Arrowtown history’s being made next month when construction starts on the last unbuilt site in the township’s CBD precinct.

Local couple Gayle and Ian Hamilton, who live near Arrowtown, are developing a 743 square metre site between Arrow Lane and Wiltshire
Street, overlooking Buckingham Green and the Stables building, which they bought in 2019.

United Kingdom-registered architect Kirsten Gibbs, from heritage firm Origin Consultants — also based in Arrow Lane — has designed a building that’s broken into four gable-roofed cottages.

Reflecting the steep site, there are two interlinked cottages off Arrow Lane and two linked cottages higher up, off a leg-in driveway from Wiltshire St.

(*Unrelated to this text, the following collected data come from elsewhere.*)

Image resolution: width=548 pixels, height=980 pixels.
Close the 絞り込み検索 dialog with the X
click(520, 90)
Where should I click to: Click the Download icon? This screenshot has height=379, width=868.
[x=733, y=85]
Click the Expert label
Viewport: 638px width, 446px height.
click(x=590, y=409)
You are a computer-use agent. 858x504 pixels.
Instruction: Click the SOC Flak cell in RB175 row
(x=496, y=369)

Ian says the building, with a floor area of 371sqm, has been fully leased for offices — one tenancy’s sharing the front cottages and separate tenants will occupy the two behind.

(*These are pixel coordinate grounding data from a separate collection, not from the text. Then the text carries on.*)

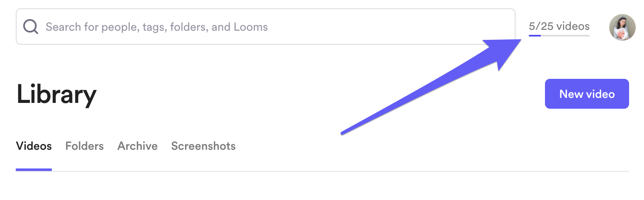The width and height of the screenshot is (644, 200).
Task: Switch to the Folders tab
Action: pos(85,146)
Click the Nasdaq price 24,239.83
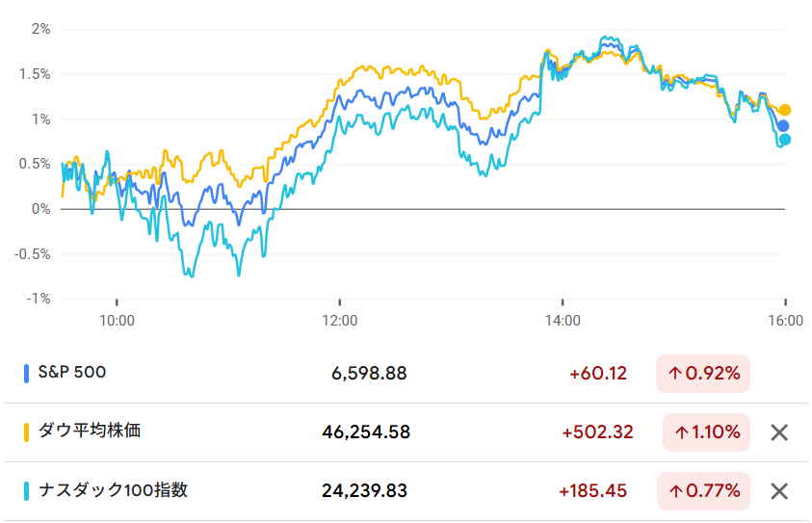 (364, 491)
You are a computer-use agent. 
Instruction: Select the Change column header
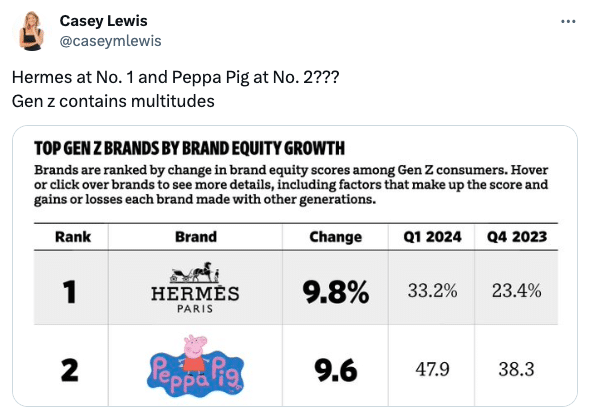point(336,237)
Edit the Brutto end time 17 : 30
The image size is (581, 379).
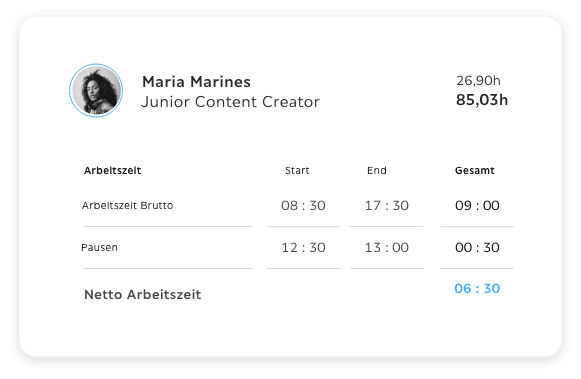click(x=386, y=205)
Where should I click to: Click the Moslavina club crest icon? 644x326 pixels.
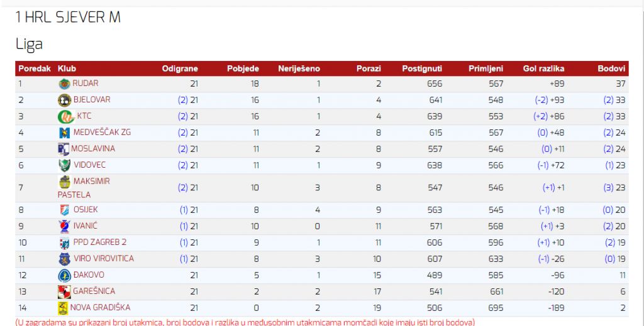tap(64, 149)
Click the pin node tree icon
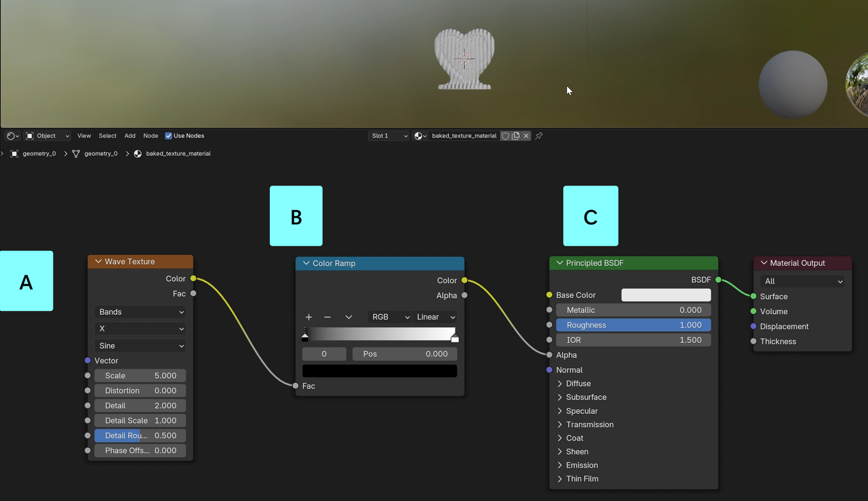This screenshot has width=868, height=501. [539, 136]
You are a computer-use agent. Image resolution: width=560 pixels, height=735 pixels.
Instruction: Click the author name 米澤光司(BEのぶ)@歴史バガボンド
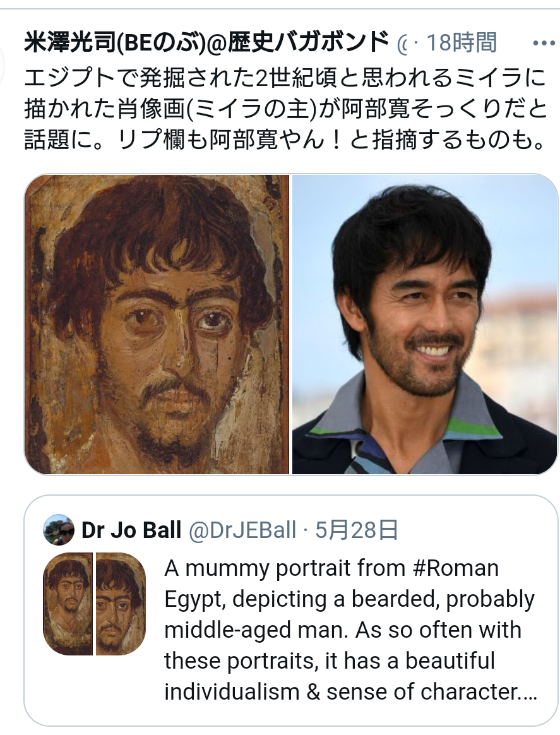(206, 43)

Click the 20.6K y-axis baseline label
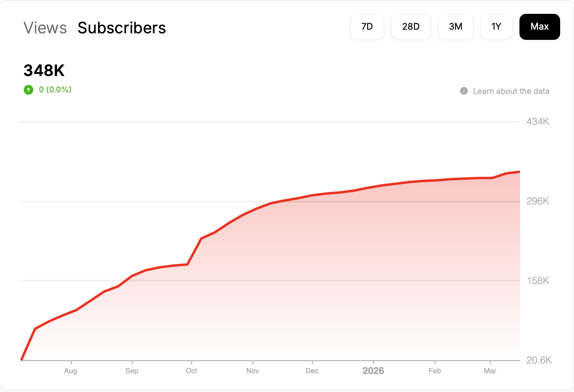tap(539, 360)
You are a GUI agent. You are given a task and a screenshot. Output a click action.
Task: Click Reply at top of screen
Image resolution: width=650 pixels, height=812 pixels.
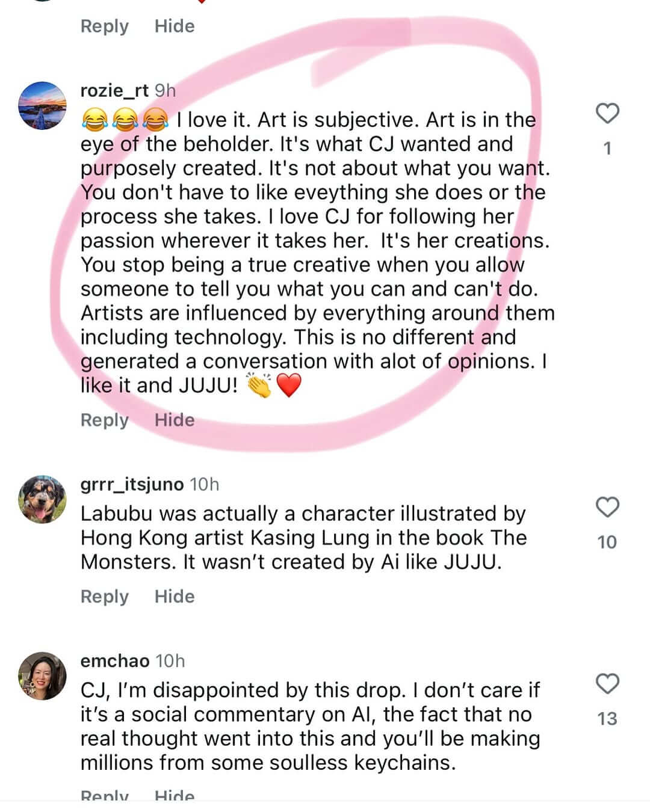(x=105, y=26)
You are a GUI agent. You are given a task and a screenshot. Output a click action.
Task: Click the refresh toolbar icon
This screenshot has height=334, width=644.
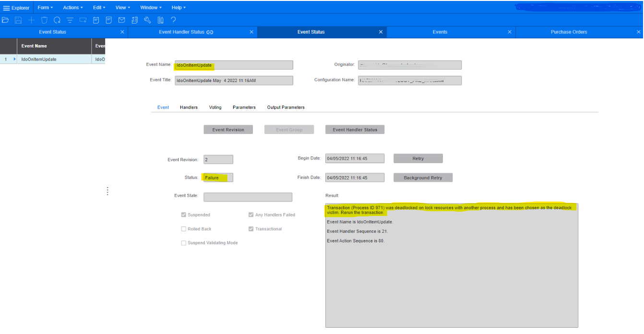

The final consented design was developed in consultation with the Arrowtown Planning Advisory Group (APAG).

In turn, it took into account the site’s Arrowtown residential historic management zoning and the 2016 Arrowtown design guidelines.

Gibbs, in her architectural design statement, calls it ‘‘a well-proportioned and modest, yet interesting and high-quality design’’.

The APAG report says ‘‘the development appears as a group of quite separate buildings that have been given different treatments in terms of cladding materials, window details, roofing materials, orientation and landscaping’’.

Fenced off: The section, including a protected tree, at right

The materials — including corrugated iron, stacked schist stone and vertical and horizontal weatherboards — are said to be ‘‘consistent with the Arrowtown vernacular’’.

And there’s a range of colours based on the heritage colour palette recommended by the Arrowtown design guidelines, while the landscaping’s said to ‘‘tie into the rambling overgrown look that is characteristic of [Arrow Lane]’’.

A distinctive feature, set back from the lane, is ‘‘a high-quality stone veneer’’ for the front wall, including a decorative timber door, along with stone steps and low stone walls.

The development also has to work around a large protected Lawson cypress ‘character tree’ along the western boundary, which local arborist Dave Finlin was consulted on.

The result, Ian Hamilton says, is ‘‘137sqm of our site is dedicated to root protection’’.

Another challenge is leaving alone a protected, fragile stone wall just west of the site, off Arrow Lane.

Ian says they’ve selected Naylor Love as their building contractor — completion’s due late next August.

Meanwhile, next year the Hamiltons are also developing a new Queenstown CBD retail building in Upper Beach St.